- **Listed records**:
● ● ● ● ●

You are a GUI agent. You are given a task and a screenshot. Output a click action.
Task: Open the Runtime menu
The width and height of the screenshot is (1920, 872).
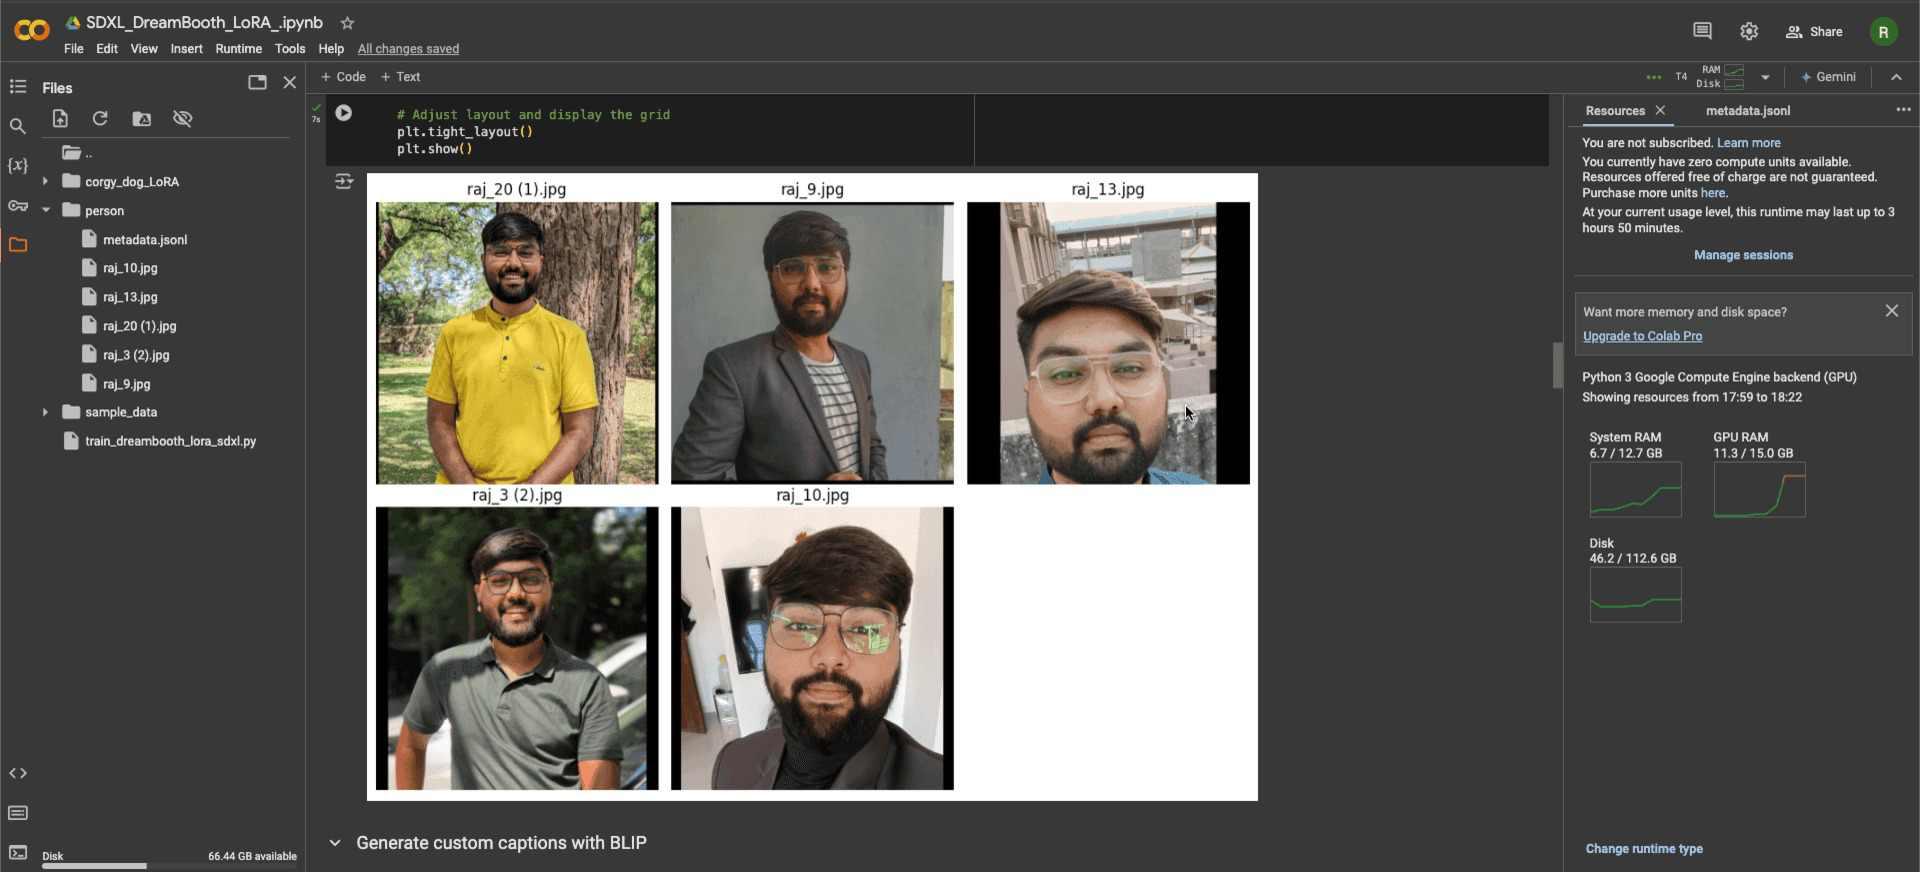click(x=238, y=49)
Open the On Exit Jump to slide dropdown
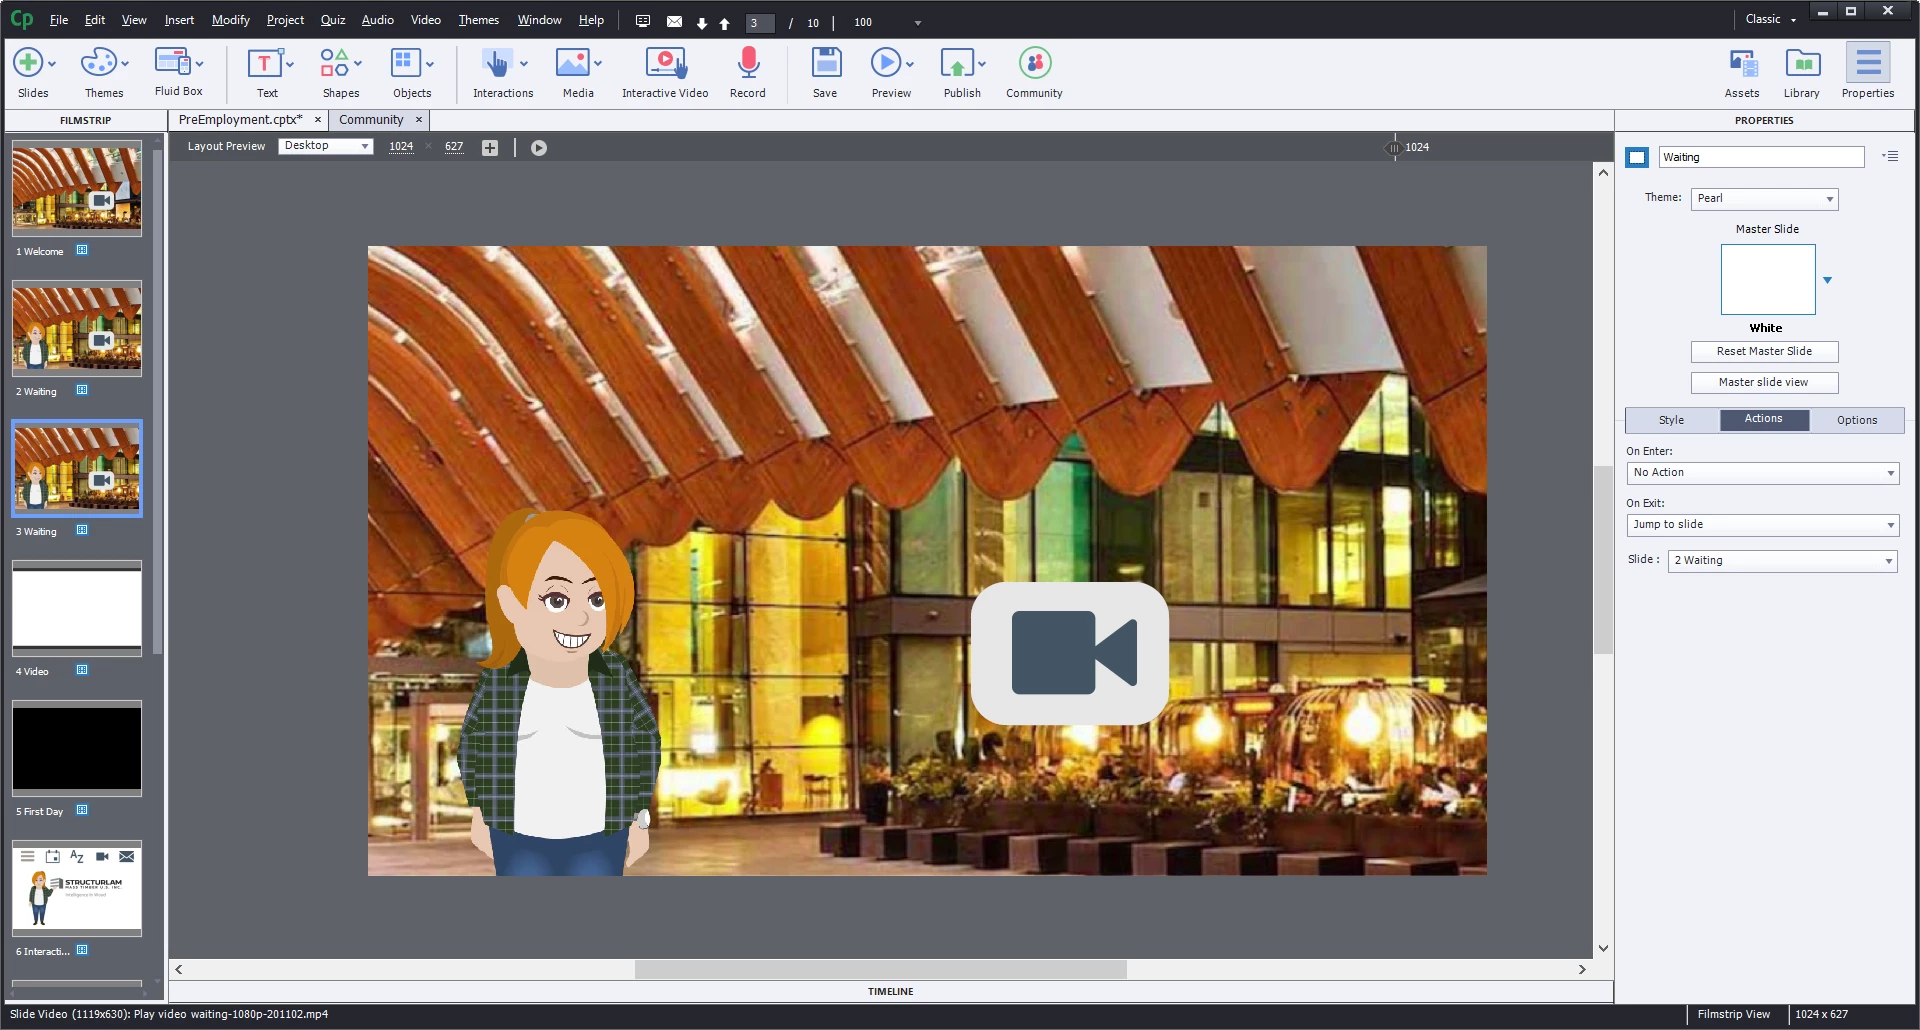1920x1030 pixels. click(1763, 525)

● ● ● ● ●

Rewrite the records with "dropdown" swapped for "drop-down list", keeping everything else the same. Omit the pictures.

- **Finished task**:
You are a GUI agent. You are given a task and a screenshot. Output a click action.
Task: Open the Runtime menu
The width and height of the screenshot is (1920, 872).
click(x=238, y=49)
Open the On Exit Jump to slide drop-down list
1920x1030 pixels. click(1763, 525)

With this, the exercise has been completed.